ACTIVITY: In the entries below, count the lines holding "will". Reply with the number only.
--- DATA Enclosed Below ---
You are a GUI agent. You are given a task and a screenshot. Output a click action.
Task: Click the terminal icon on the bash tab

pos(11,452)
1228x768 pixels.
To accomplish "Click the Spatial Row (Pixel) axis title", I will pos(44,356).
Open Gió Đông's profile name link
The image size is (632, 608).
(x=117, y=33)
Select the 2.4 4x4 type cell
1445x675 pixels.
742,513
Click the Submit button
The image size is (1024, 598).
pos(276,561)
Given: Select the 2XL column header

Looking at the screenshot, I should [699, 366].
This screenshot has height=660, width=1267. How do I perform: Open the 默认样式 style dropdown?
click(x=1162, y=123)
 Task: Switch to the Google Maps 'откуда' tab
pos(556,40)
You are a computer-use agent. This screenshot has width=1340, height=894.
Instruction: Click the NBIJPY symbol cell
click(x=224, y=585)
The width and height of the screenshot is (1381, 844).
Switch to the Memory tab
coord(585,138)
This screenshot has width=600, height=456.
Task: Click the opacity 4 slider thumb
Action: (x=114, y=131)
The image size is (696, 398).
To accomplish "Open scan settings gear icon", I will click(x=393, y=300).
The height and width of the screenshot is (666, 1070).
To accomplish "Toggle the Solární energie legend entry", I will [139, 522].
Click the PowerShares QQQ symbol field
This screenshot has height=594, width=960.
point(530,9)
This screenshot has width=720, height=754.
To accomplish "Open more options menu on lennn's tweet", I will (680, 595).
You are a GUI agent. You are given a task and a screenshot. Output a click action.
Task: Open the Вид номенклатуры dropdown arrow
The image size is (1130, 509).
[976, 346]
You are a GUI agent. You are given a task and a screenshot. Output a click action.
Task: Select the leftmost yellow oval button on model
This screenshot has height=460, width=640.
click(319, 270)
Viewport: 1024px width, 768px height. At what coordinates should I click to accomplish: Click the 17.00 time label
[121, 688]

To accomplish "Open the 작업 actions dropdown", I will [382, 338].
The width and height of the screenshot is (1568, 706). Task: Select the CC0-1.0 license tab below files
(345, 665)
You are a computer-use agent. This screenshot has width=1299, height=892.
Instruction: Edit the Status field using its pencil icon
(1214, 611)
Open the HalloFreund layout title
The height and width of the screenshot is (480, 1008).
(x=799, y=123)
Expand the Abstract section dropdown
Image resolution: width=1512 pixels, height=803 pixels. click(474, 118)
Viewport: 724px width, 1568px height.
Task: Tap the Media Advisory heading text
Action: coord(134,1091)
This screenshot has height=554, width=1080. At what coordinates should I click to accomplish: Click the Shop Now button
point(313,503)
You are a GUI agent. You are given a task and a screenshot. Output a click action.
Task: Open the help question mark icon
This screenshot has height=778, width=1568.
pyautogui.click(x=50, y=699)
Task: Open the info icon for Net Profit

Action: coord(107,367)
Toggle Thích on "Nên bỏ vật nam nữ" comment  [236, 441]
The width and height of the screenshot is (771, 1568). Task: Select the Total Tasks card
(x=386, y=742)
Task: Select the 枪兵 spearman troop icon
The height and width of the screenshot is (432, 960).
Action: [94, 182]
--- End of Enclosed DATA ---
RESPONSE BOX: 5